(EXCERPTED DATA begins)

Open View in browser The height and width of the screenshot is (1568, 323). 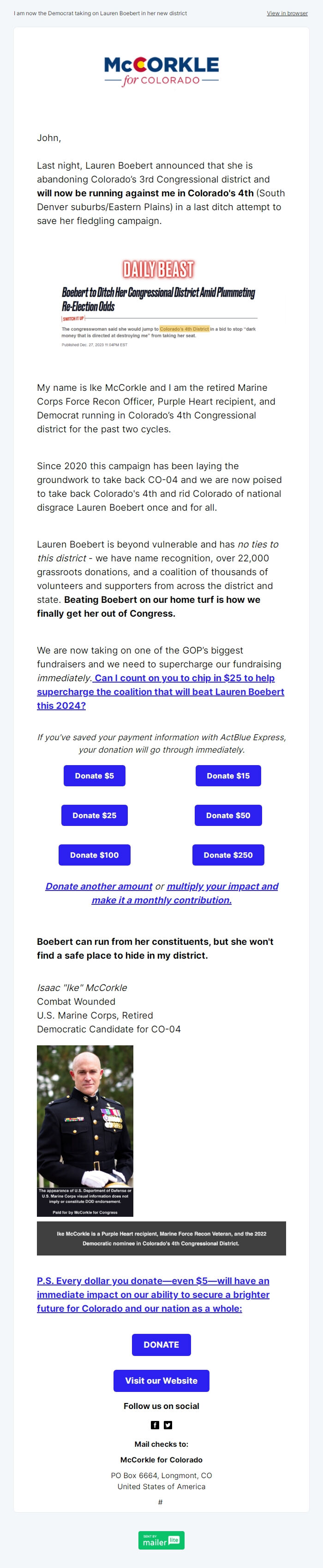pyautogui.click(x=287, y=13)
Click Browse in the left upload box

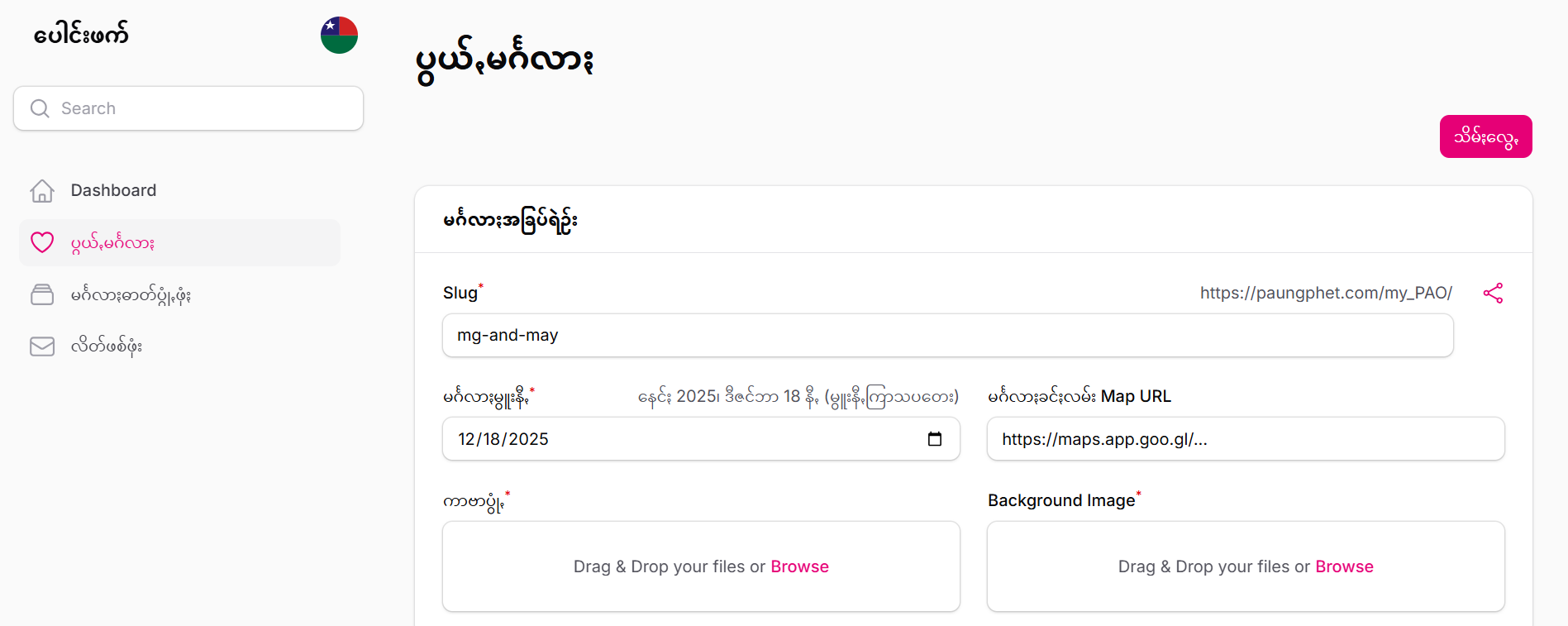tap(799, 566)
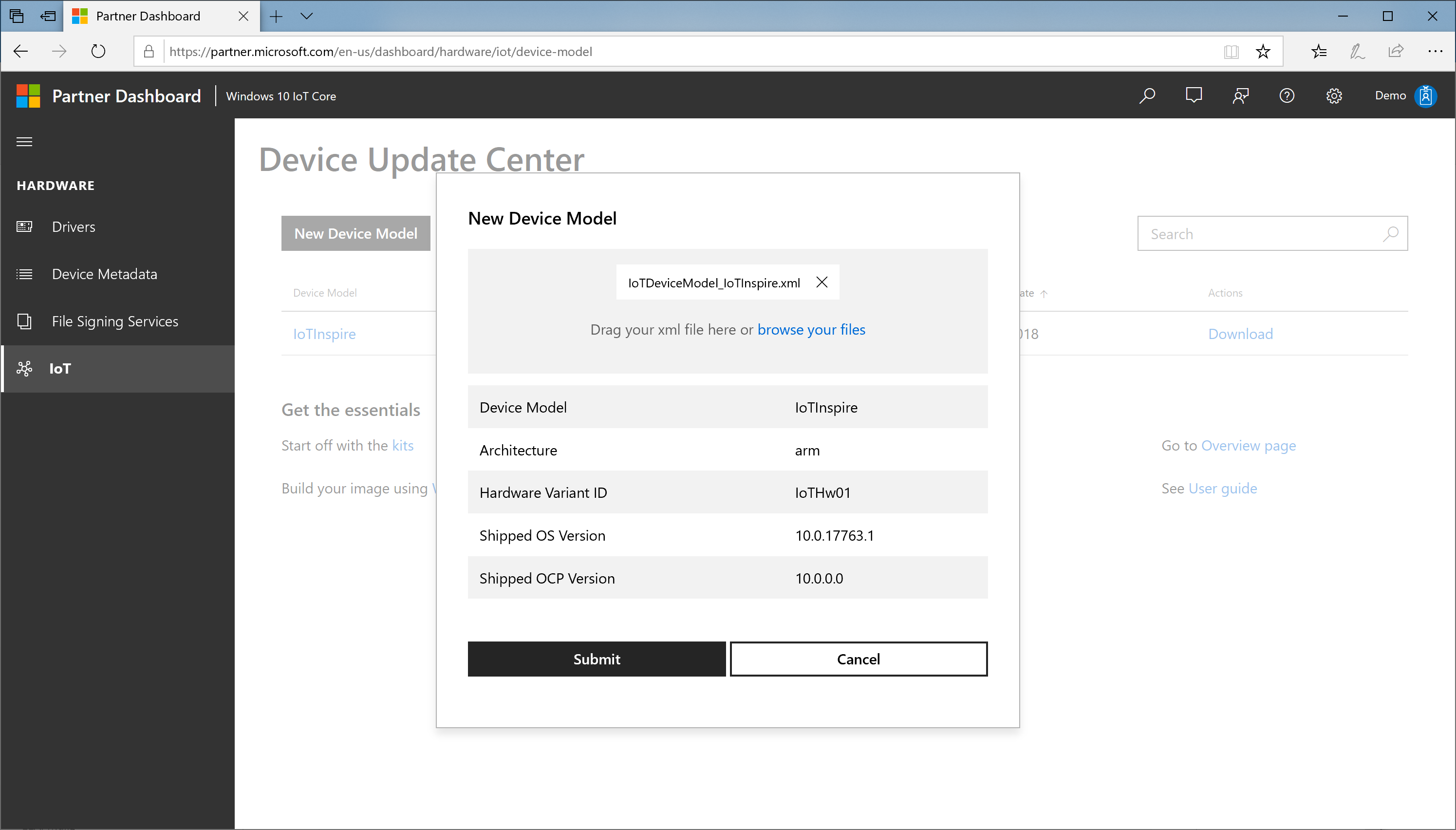Cancel the new device model submission
This screenshot has width=1456, height=830.
[859, 659]
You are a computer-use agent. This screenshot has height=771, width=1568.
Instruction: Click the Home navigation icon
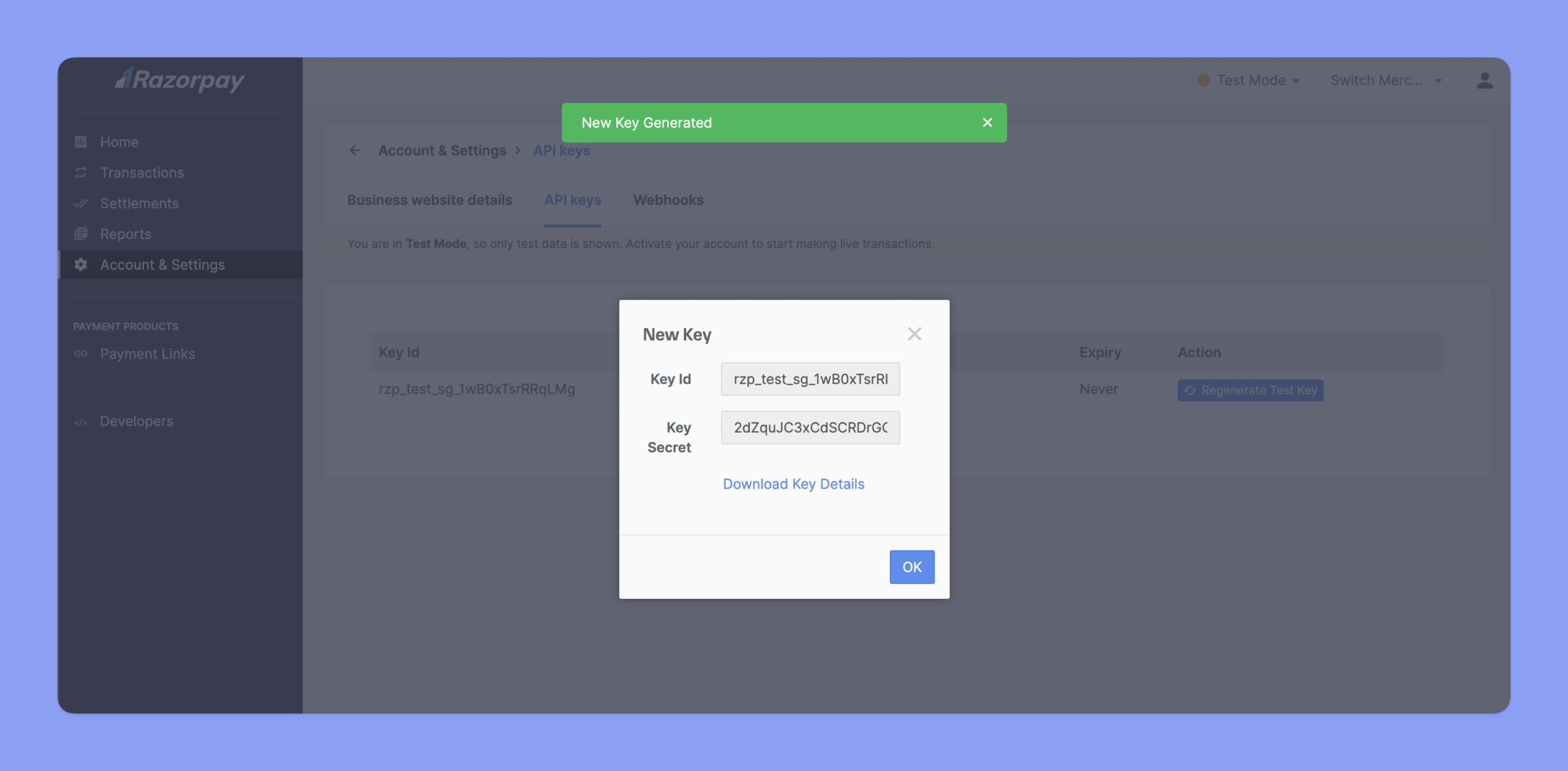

(EXCERPTED DATA ends)

## PROBLEM STATEMENT:
The range to print runs from the line with "You are a computer-use" through the last line of the entries, both included; keep it exact and skip the pictures.

## TASK SOLUTION:
You are a computer-use agent. This screenshot has height=771, width=1568.
Instruction: Click the Home navigation icon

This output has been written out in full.